Response to Chad Kautzer on America as a Tactical Gun Culture

In approaching the scholarly literature in my Sociology of Guns seminar, I tell my students that they need to read in two steps: reading WITH the grain of a text and reading AGAINST the grain.

I take these ideas from David Bartholomae and Aaron Petrosky’s Ways of Reading: An Anthology for Writers.

To read generously, to work inside someone else’s system, to see your world in someone else’s terms — we call this “reading with the grain.”

Bartholomae and Petrosky, Ways of Reading

To read against the grain, by contrast, means:

to read critically, to turn back, for example, against an author’s project, to ask questions they believe might come as a surprise, to look for the limits of their vision, to provide alternate readings of the examples, to find examples that challenge their arguments – to engage the author, in other words, in dialogue.

Bartholomae and Petrosky, Ways of Reading

These two moments in the reading process are characterized by generosity and dialogue.
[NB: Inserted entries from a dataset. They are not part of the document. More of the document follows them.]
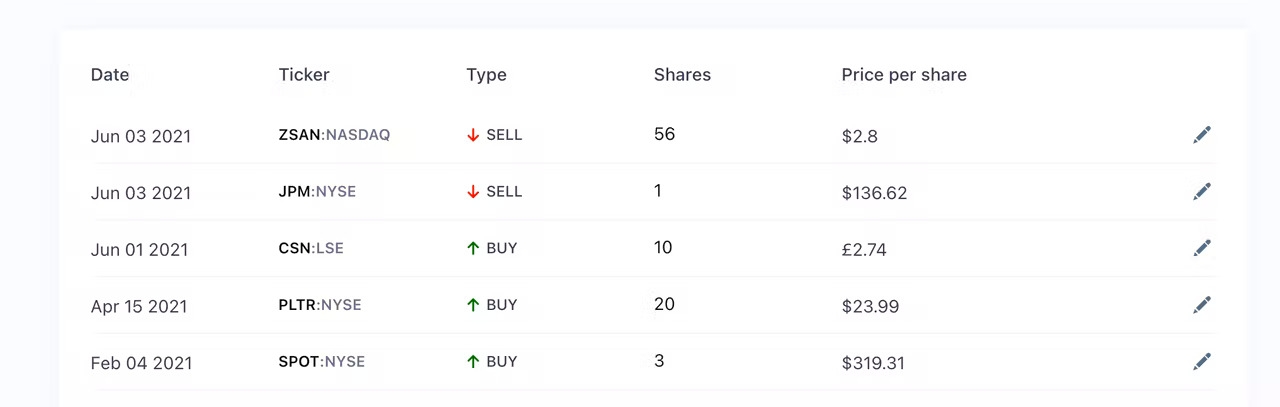The width and height of the screenshot is (1280, 407).
Task: Open the JPM:NYSE ticker link
Action: (317, 192)
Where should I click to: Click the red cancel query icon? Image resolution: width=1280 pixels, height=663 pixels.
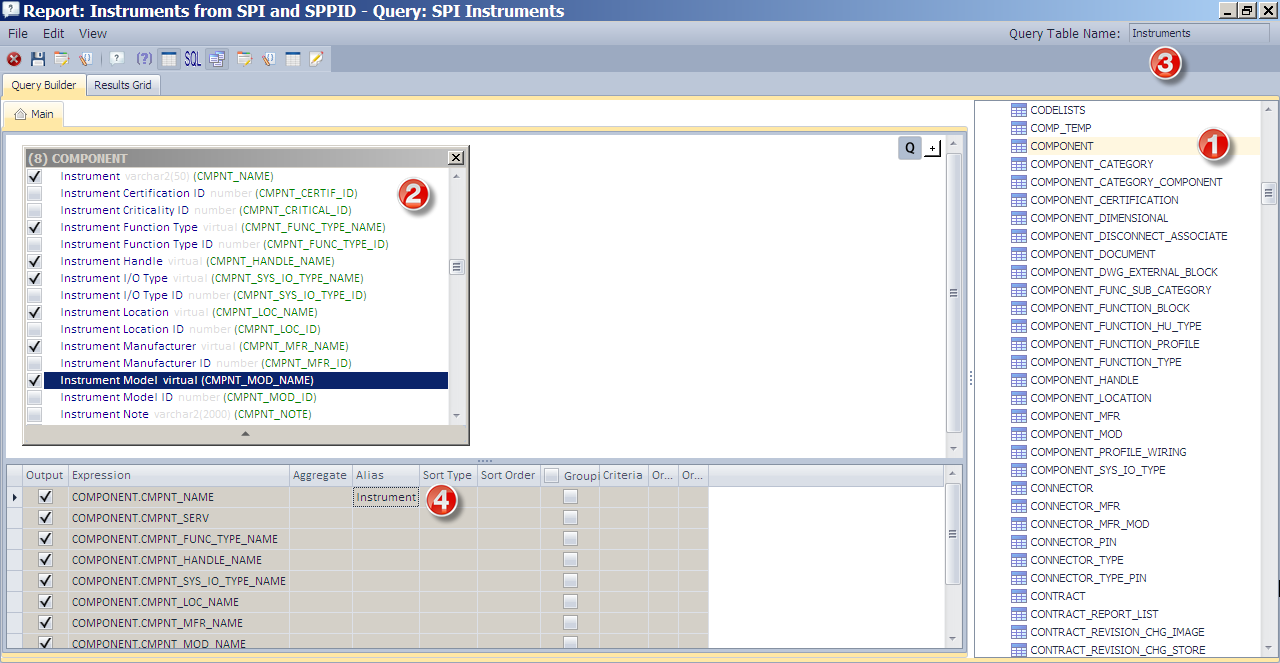click(x=14, y=58)
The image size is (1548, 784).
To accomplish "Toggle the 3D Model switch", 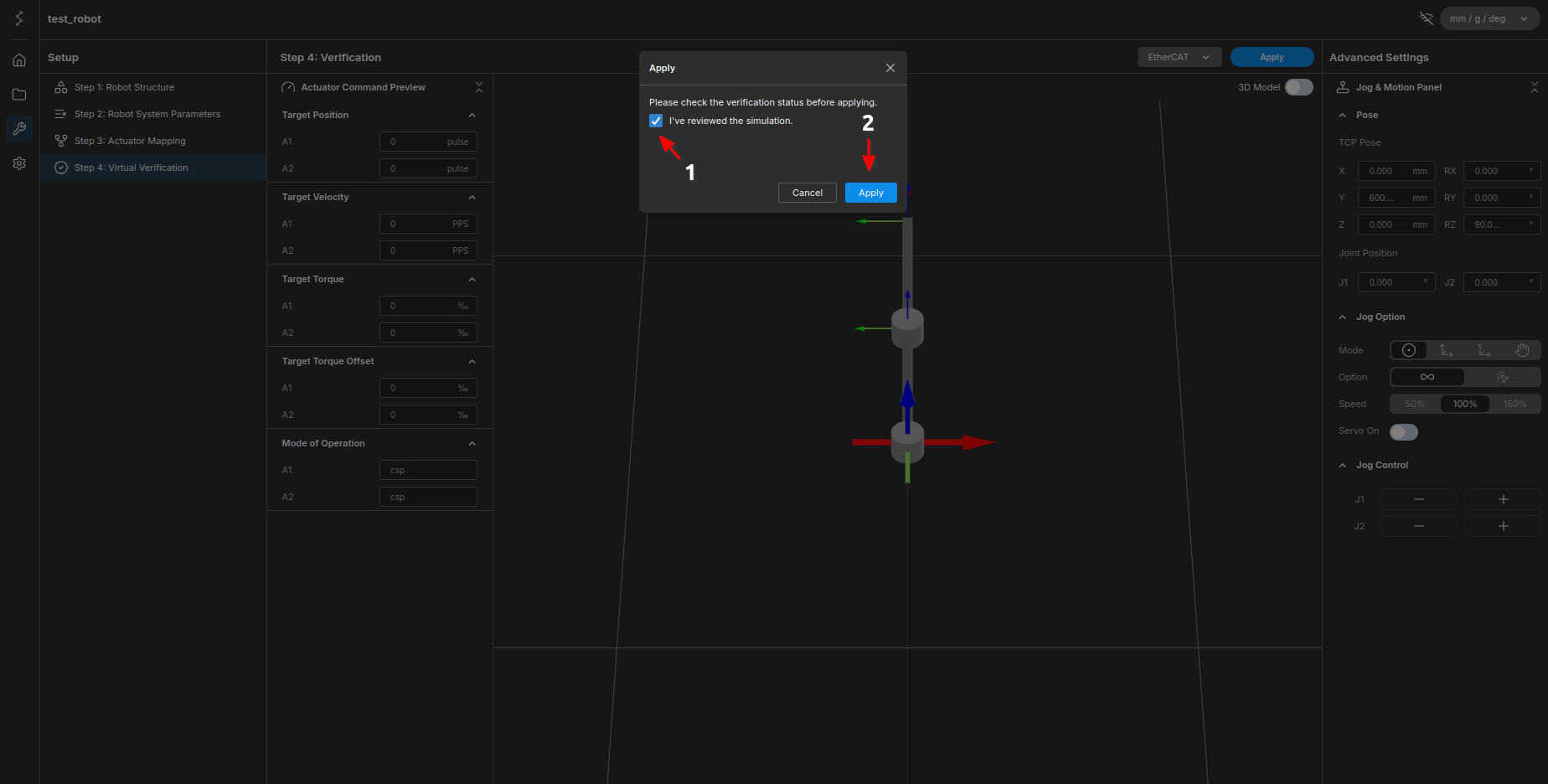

Encouraging this among my students is part of my general approach to the issue of guns in America: light over heat.

As a reader recently, I fell short of my own ideal in engaging an essay by Chad Kautzer published in the Boston Review, “America as a Tactical Gun Culture.” I did not read generously in the first moment and I did not seek to engage in dialogue. Kautzer wrote a quick reply to my original post which gives me a second chance.